I dare you to explain the twists and turns on the road to the life you want to live. I dare you to try and obtain the things you want without hurting others. The perfect life doesn't exist without someone out there being hurt. How will you move forward?
Friday, July 15, 2011
Each Breath
Breath on a cold night, you see it dissolve into the air. Sitting on a ledge, you wonder what it could be to jump from so high and see if you can fly. Lighting the fire, you want to touch the flame to test your life. It's nothing to wonder if you really are alive. But things go to far. Things get out of hand. One thought could turn into a lifetime of pure regret. I don't want to be that girl in the corner, watching you wondering if it meant anything. I don't want to lie awake, wondering what happened. Here I am, wondering what happened. Wondering if it meant anything. Should I be attached to that past? Should I cherish that memory? Either way, I let it float away with the coming of morning. I won't be that girl.
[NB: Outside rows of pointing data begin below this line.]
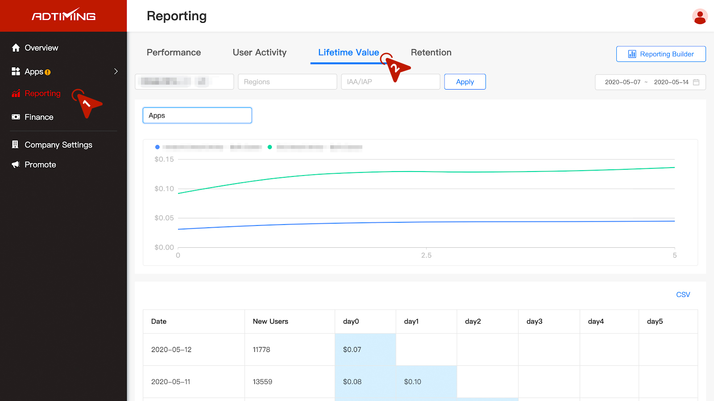Click the calendar icon in date range
This screenshot has width=714, height=401.
tap(696, 82)
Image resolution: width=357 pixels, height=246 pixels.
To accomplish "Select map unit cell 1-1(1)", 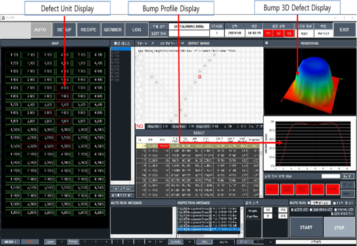I will coord(15,55).
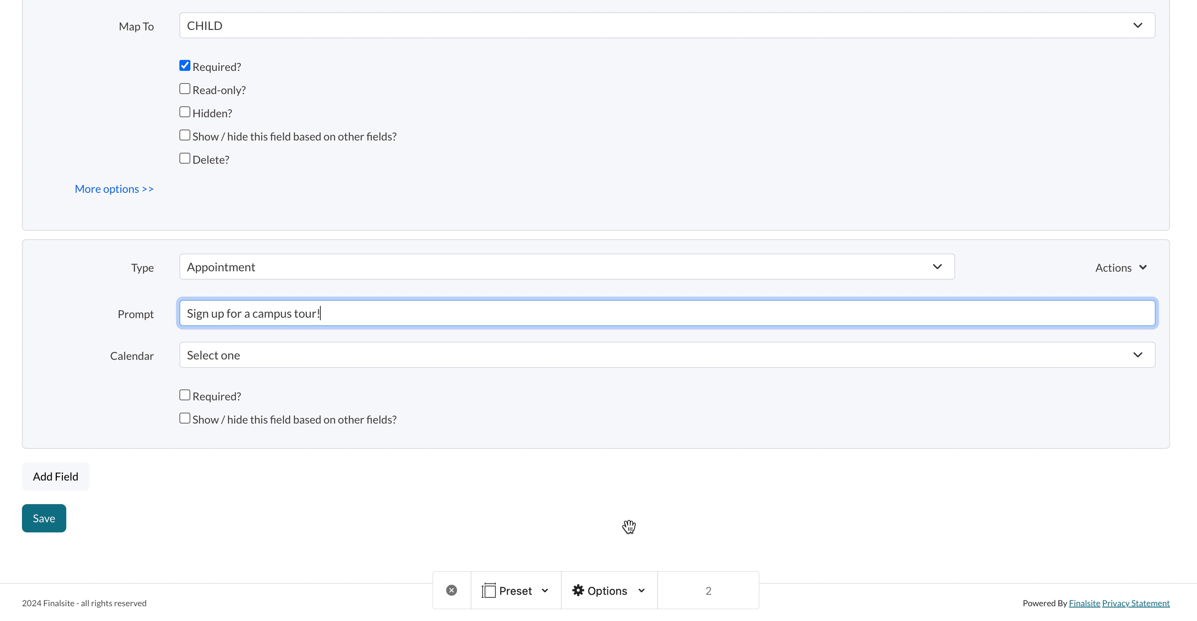The width and height of the screenshot is (1197, 621).
Task: Open the Calendar Select one dropdown
Action: (x=667, y=355)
I won't let it hurt me. Clouds drift by and letting that go is still ripping me apart. I don't dare cry, I won't let myself be so weak. I want to erase such a thing but I want to keep it close to my heart. But it meant nothing, it was nothing. Better off just letting myself go. Better off just falling to fly. Because it wasn't really a one night stand. Because it was nothing, because it didn't happen. Breath in, breath out. Fog your mind.